(Collected data)
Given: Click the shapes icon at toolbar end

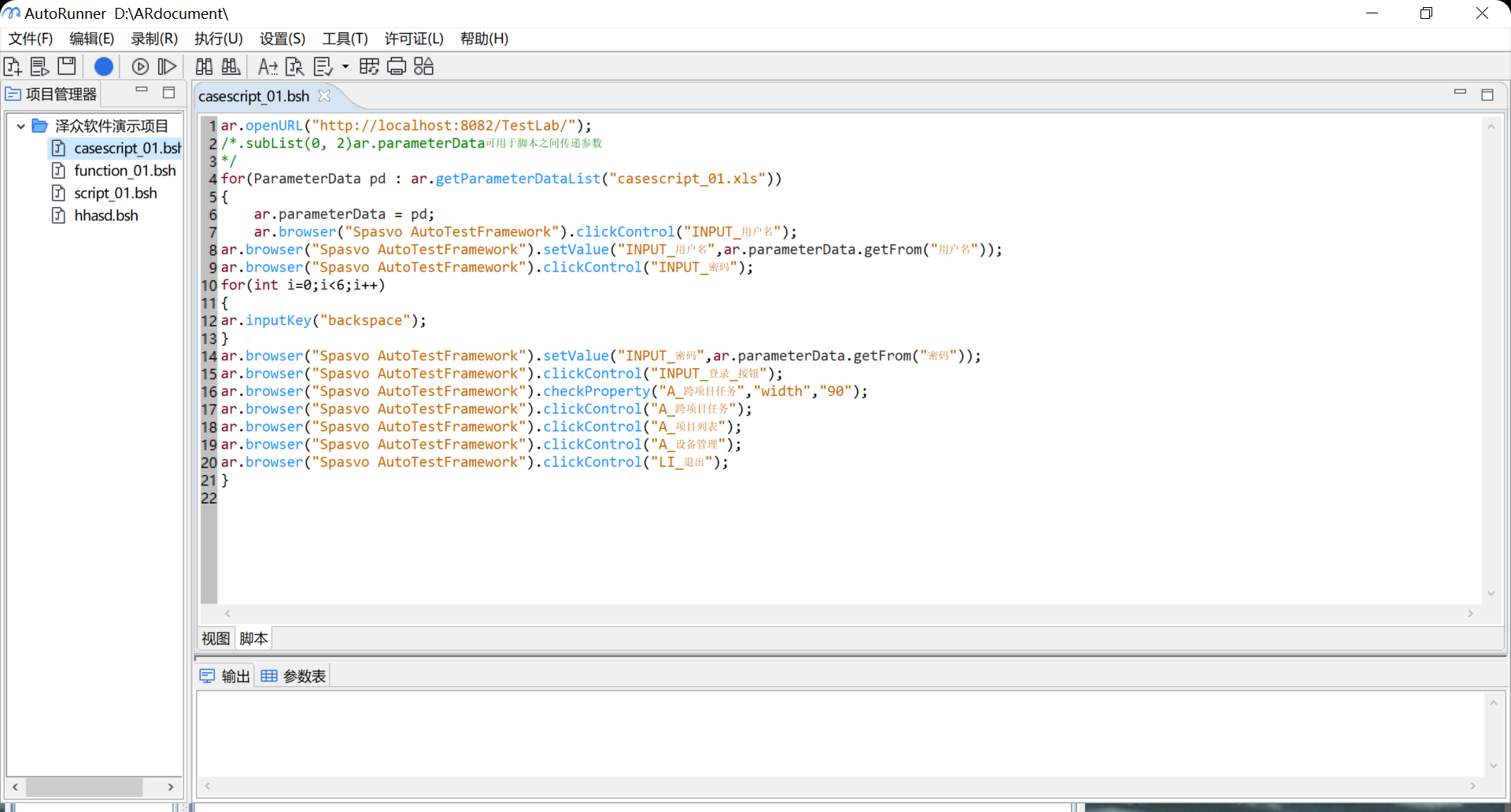Looking at the screenshot, I should click(x=423, y=67).
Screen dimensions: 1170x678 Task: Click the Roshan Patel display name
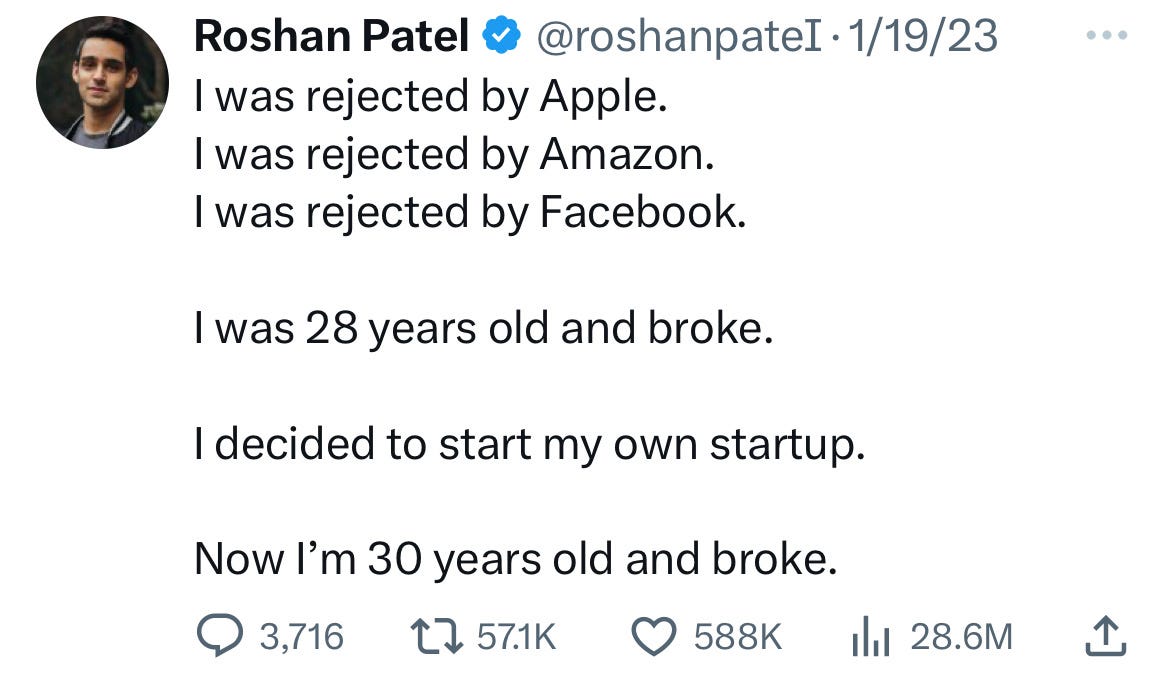click(x=331, y=36)
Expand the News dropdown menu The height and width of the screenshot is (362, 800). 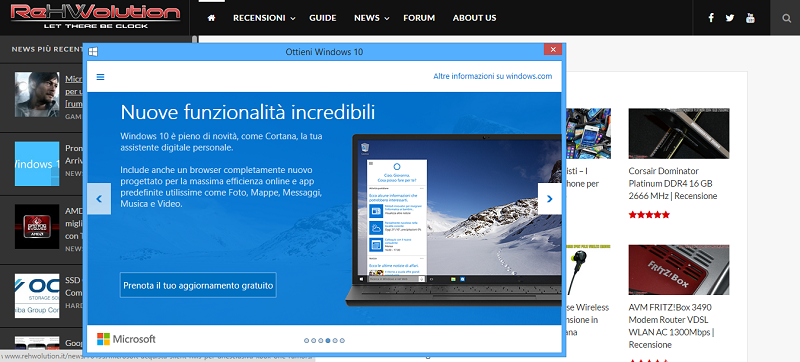371,18
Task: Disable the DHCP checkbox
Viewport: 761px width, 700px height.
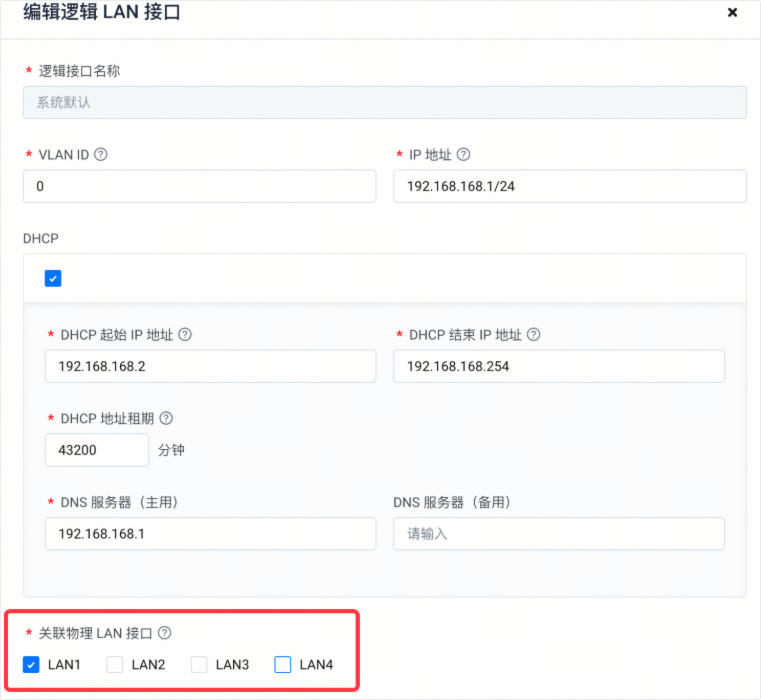Action: point(53,279)
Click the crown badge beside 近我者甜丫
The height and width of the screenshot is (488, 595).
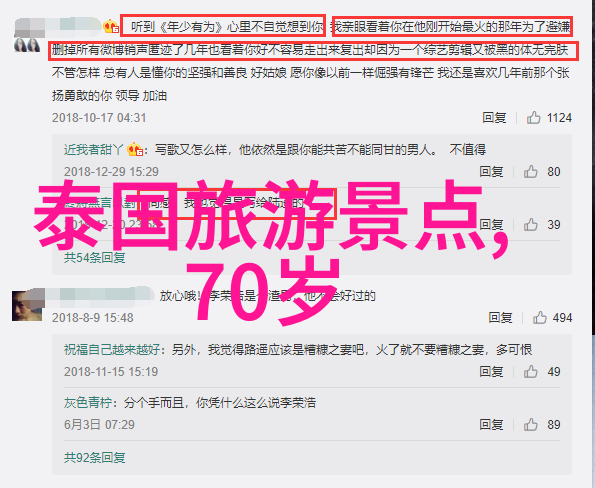(x=135, y=149)
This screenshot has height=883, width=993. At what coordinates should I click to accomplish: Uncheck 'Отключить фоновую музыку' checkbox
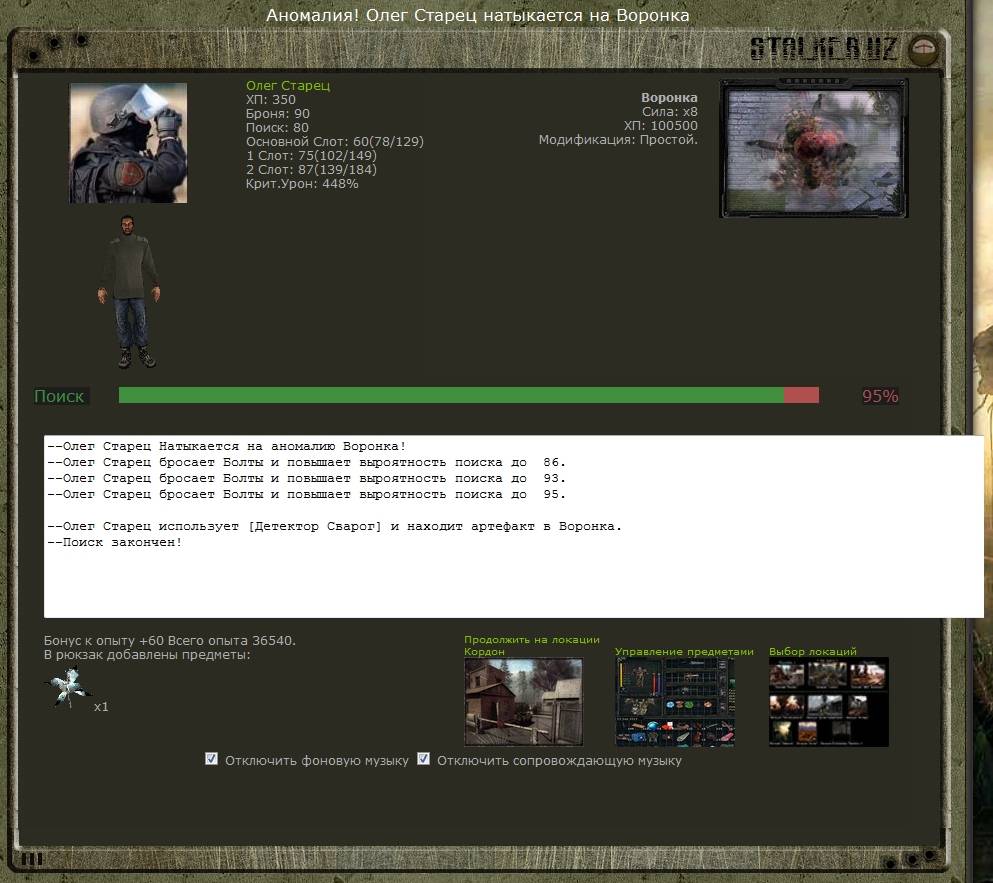tap(211, 759)
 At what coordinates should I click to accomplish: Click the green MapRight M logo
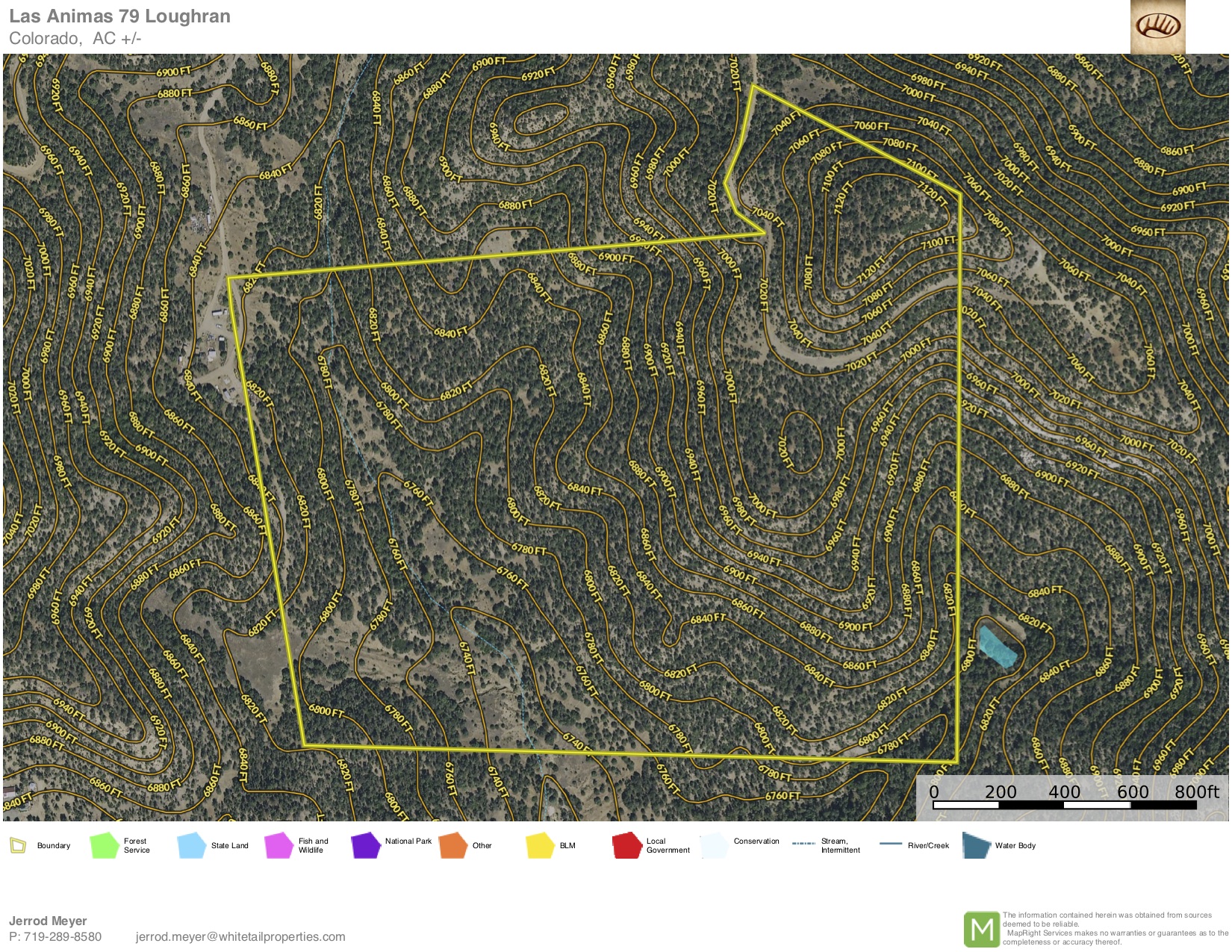click(x=981, y=930)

- [Action item] Every line from the one with "Task: Disable the DHCP checkbox" through the end of the records is to be reproduced exactly, and the pictures are to be left out.

- [Result]
Task: Disable the DHCP checkbox
Viewport: 761px width, 700px height.
Action: point(53,279)
Click the crown badge beside 近我者甜丫
The height and width of the screenshot is (488, 595).
(x=135, y=149)
This screenshot has height=883, width=993. At what coordinates should I click to accomplish: Uncheck 'Отключить фоновую музыку' checkbox
tap(211, 759)
 At what coordinates should I click to accomplish: Click the green MapRight M logo
click(x=981, y=930)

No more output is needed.